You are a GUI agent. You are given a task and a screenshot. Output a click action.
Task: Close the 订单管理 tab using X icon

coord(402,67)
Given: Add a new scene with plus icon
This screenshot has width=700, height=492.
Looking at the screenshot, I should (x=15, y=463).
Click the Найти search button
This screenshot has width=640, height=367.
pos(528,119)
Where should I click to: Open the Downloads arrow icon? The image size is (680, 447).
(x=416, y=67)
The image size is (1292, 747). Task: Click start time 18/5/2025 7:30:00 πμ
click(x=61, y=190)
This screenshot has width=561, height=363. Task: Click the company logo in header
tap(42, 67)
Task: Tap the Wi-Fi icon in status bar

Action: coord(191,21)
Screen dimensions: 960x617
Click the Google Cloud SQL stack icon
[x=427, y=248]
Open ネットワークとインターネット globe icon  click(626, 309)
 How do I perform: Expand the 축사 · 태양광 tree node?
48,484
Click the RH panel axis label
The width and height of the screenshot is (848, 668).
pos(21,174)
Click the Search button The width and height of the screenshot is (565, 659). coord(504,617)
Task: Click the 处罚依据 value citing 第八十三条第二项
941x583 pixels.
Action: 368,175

══════════

Try it: Please output the material above exactly as it reads.

The answer:
You are a GUI agent. You are given a task and a screenshot. Output a click action.
Task: Close the 订单管理 tab using X icon

coord(402,67)
Given: Add a new scene with plus icon
This screenshot has width=700, height=492.
Looking at the screenshot, I should (x=15, y=463).
Click the Найти search button
This screenshot has width=640, height=367.
pos(528,119)
Where should I click to: Open the Downloads arrow icon? The image size is (680, 447).
(x=416, y=67)
The image size is (1292, 747). Task: Click start time 18/5/2025 7:30:00 πμ
click(x=61, y=190)
This screenshot has width=561, height=363. Task: Click the company logo in header
tap(42, 67)
Task: Tap the Wi-Fi icon in status bar

Action: coord(191,21)
Screen dimensions: 960x617
Click the Google Cloud SQL stack icon
[x=427, y=248]
Open ネットワークとインターネット globe icon  click(626, 309)
 How do I perform: Expand the 축사 · 태양광 tree node?
48,484
Click the RH panel axis label
The width and height of the screenshot is (848, 668).
pos(21,174)
Click the Search button The width and height of the screenshot is (565, 659). coord(504,617)
Task: Click the 处罚依据 value citing 第八十三条第二项
941x583 pixels.
Action: 368,175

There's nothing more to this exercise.